Saturday, October 9, 2010

Damn Java Socket Exception Messages

When creating an error message you should think about what information would be useful for understanding what went wrong. This should especially be true if you are creating a library that is likely to be used by many other systems. Providing good error messages up front means that even if the programmers using the library do not check and customize the messages, the user will still get a reasonable result. For some use cases, such as scripting, it can also be useful because it may be a quick one-off program where the goal is to quickly automate a repetitive task or perform some analysis. In this case, having useful default error messages can speed up the initial development so you get your answer faster.

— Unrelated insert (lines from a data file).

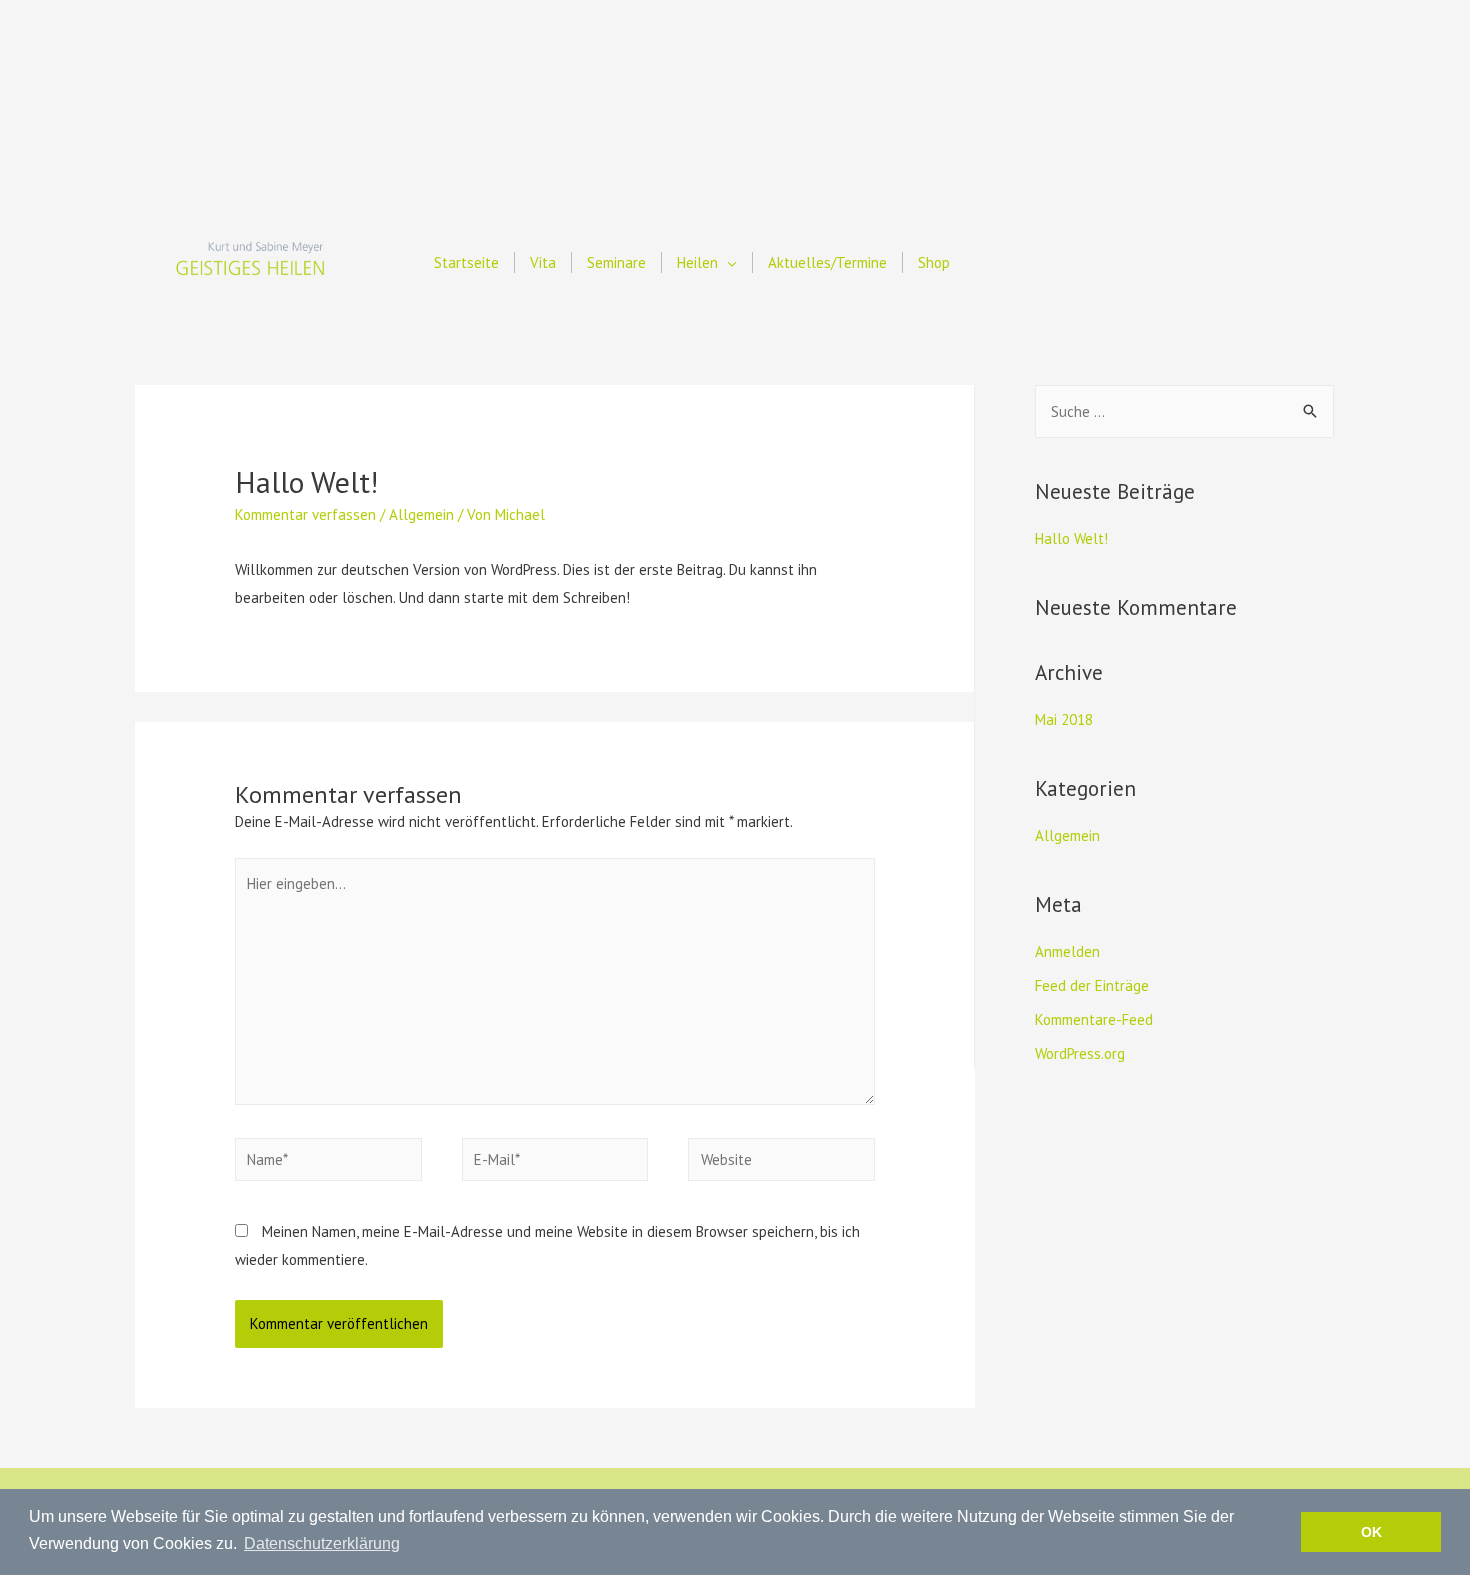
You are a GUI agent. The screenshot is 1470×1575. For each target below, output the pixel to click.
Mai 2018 (1064, 719)
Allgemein (421, 514)
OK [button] (1371, 1532)
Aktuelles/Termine (827, 262)
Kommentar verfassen (305, 514)
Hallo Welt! (1071, 538)
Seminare (616, 262)
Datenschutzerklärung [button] (322, 1543)
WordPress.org (1080, 1053)
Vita (543, 262)
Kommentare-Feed (1094, 1019)
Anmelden (1067, 951)
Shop (934, 262)
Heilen (697, 262)
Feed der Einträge (1092, 985)
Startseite (466, 262)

In my case, I was checking logs for a system that crawls pages and hence attempts to resolve and connect to thousands of hosts. This system logs the exceptions, but unfortunately did not provide a customized message when doing so. Analyzing the logs showed that the two most common error messages were: 1) a failure to resolve the hostname and 2) failing to connect to an HTTP server on the host. An example error message for the first case is java.net.UnknownHostException: some-host-that-does-not-exist. This message is quite useful as the exception name explains the problem and the message tells me the name of the host that could not be resolved. An example message for the second case is java.net.SocketTimeoutException: connect timed out. This message is explains the problem, but doesn't given me the crucial information of what it was trying to connect to.

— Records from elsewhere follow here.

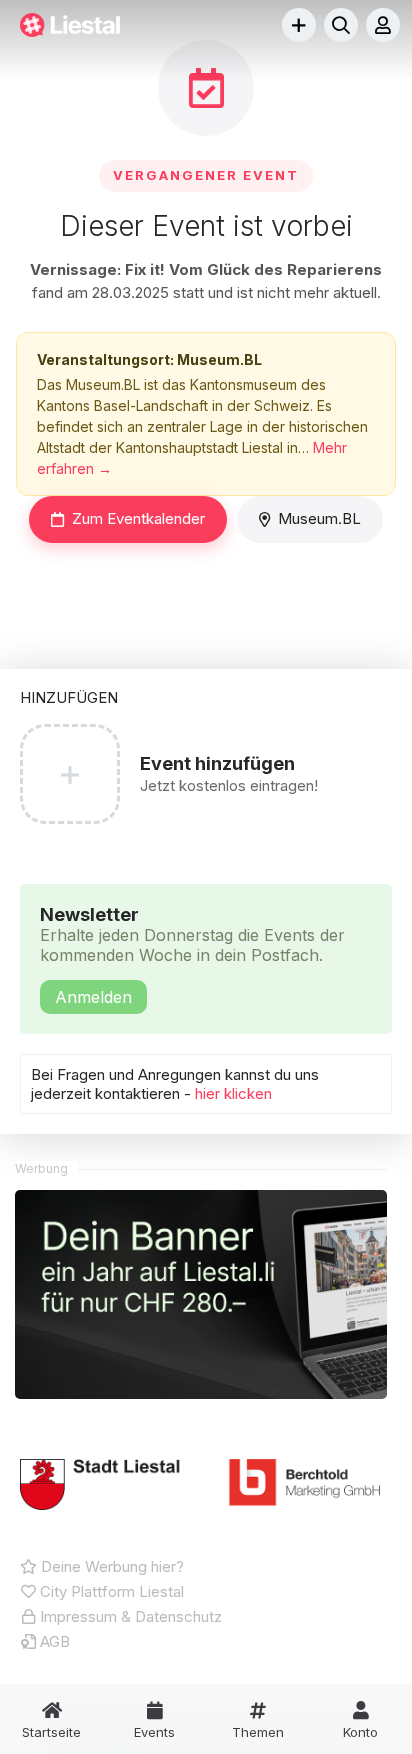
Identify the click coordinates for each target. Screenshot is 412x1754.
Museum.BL (319, 518)
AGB (53, 1641)
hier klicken (233, 1093)
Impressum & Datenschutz (129, 1616)
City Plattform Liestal (110, 1591)
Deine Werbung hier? (110, 1566)
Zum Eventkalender (138, 518)
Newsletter (192, 955)
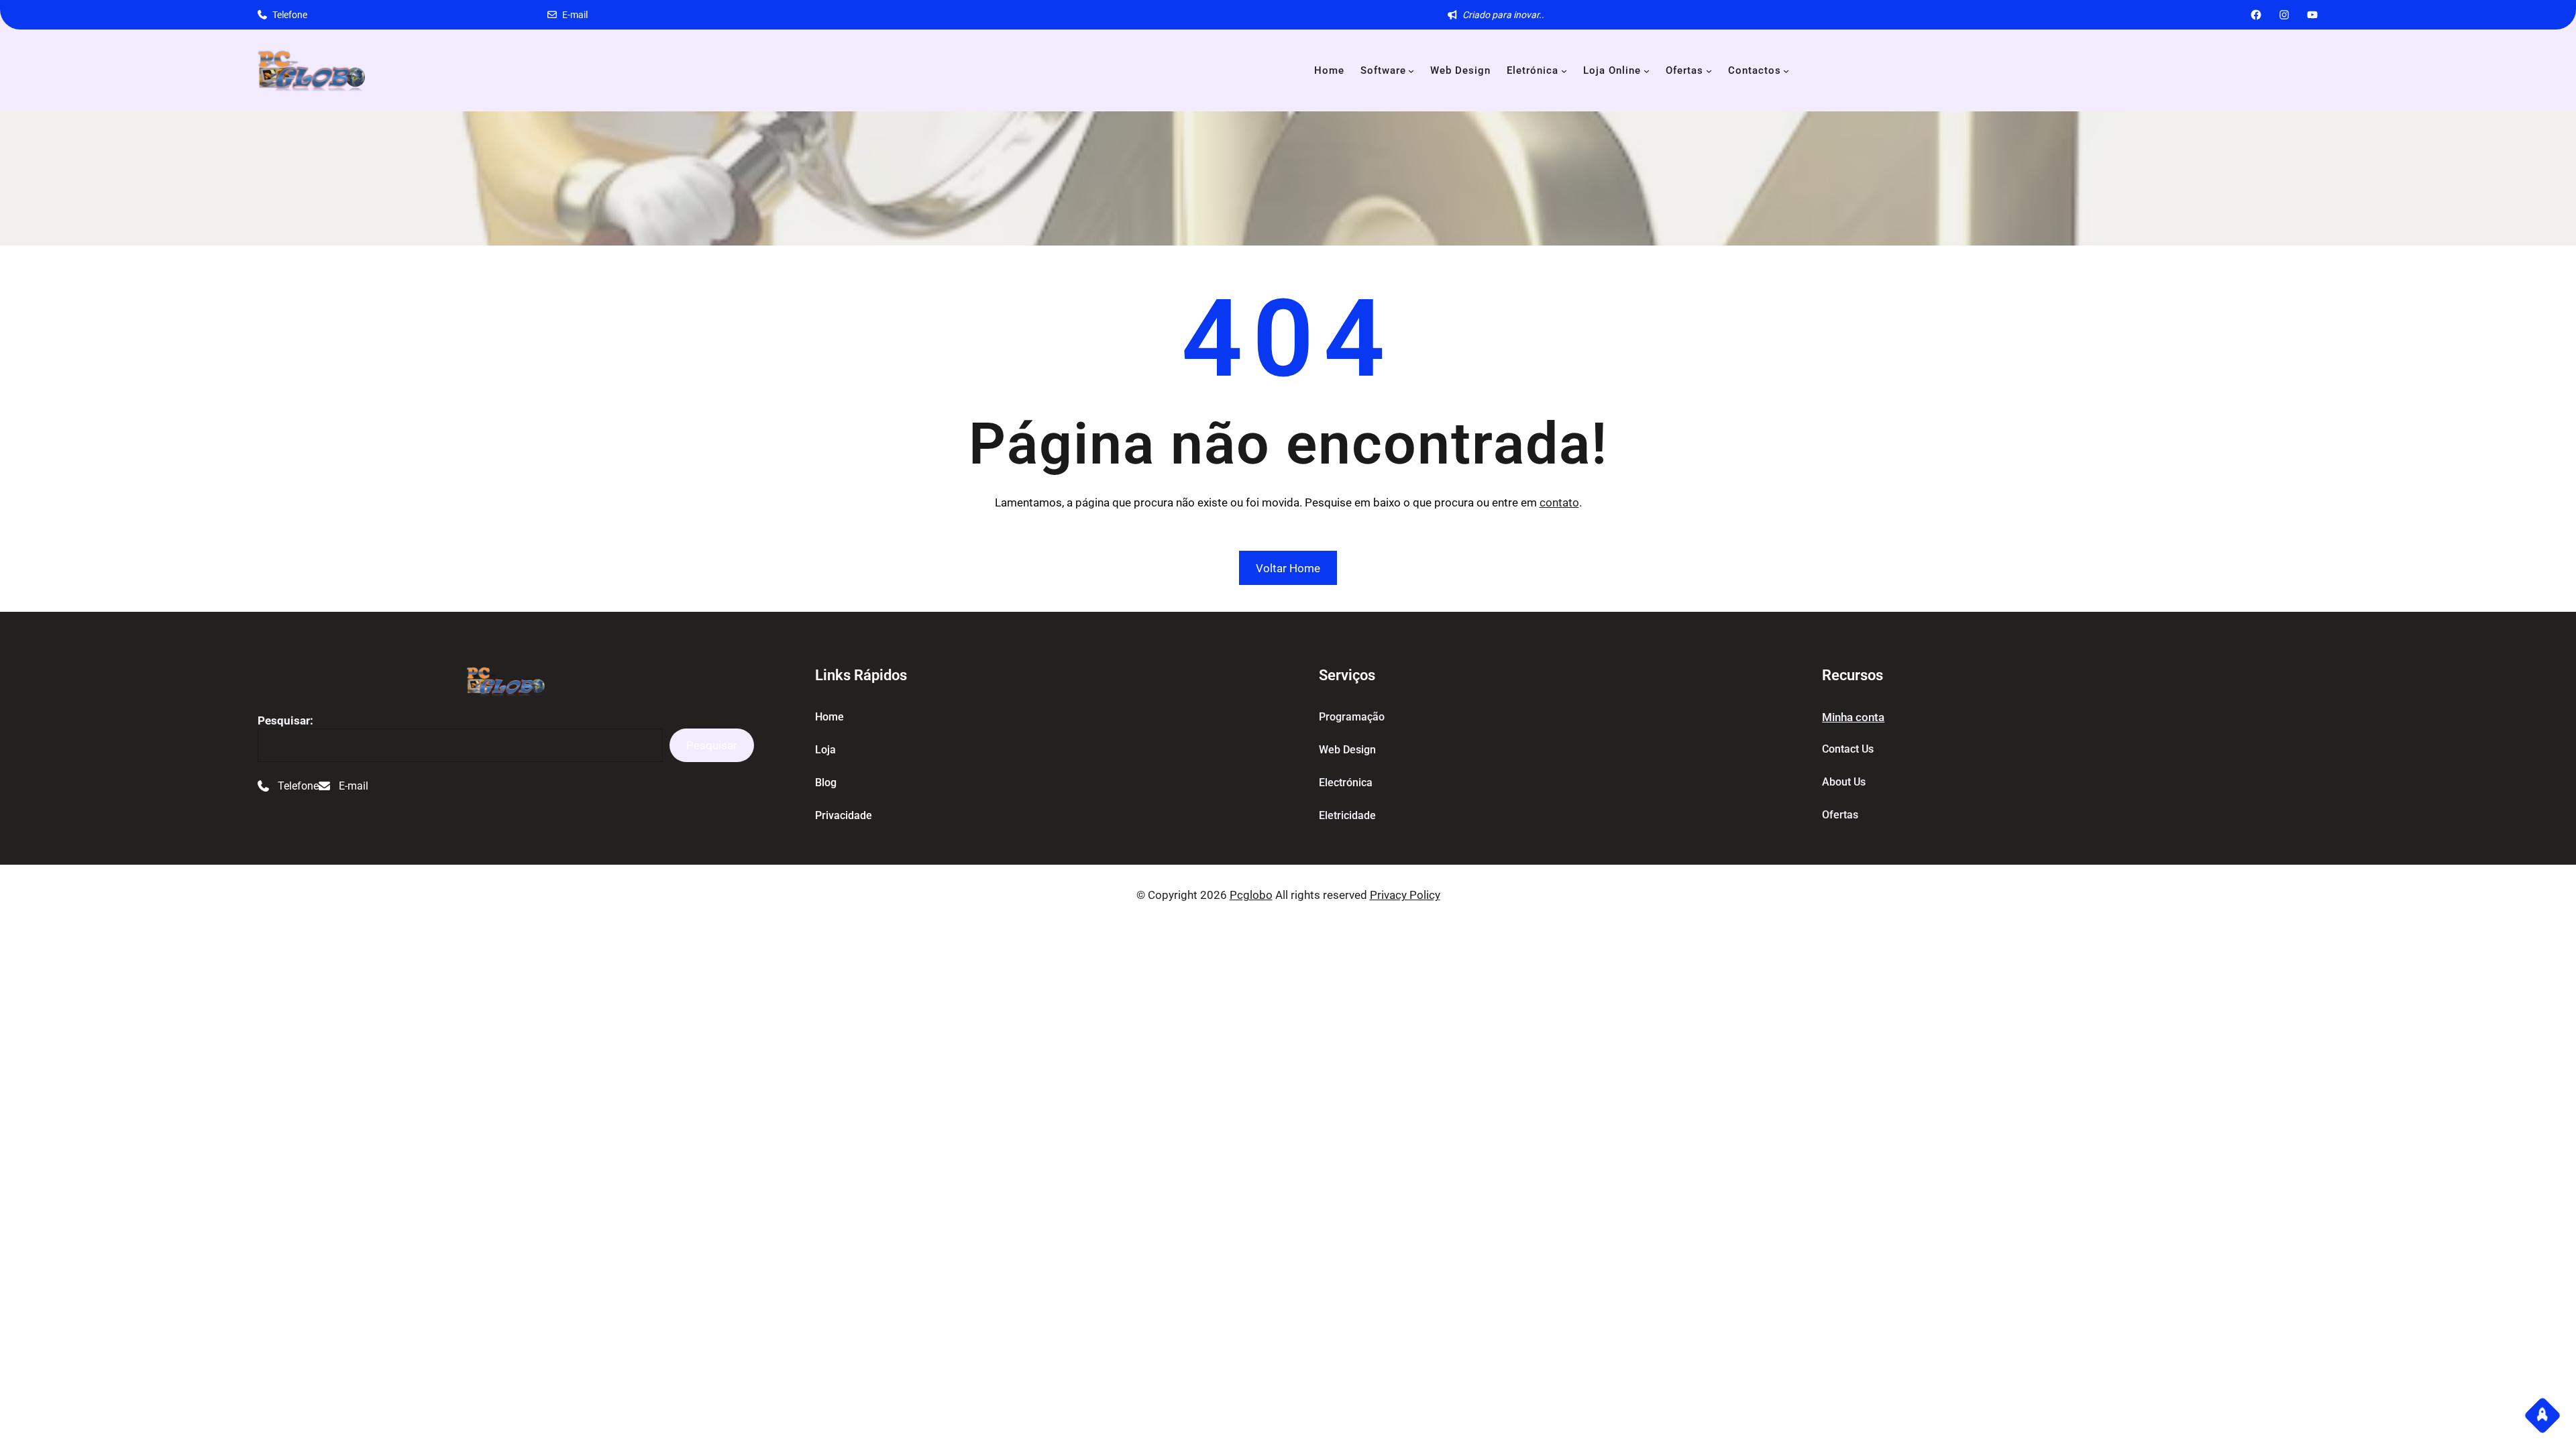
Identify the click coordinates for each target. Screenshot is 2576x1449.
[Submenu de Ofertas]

Though this can easily be fixed in the application code, it is disappointing that the default message is so bad. I have noticed that my opinion of a programming language or technology seems to go down steadily the longer I am forced to use it at work. Is the grass greener on one of the other sides? How do other languages, or rather the networking libraries they provide, fair for this use case? I looked at 13 options to see how many would give a decent error message for both use cases. The results were not very encouraging. Only one option, Go, had reasonable messages for both. For the host not found case 4 options included the hostname. Only two options provided the host and port in the failed to connect case. The results are summarized in the table below the fold with links to the source code and raw error messages.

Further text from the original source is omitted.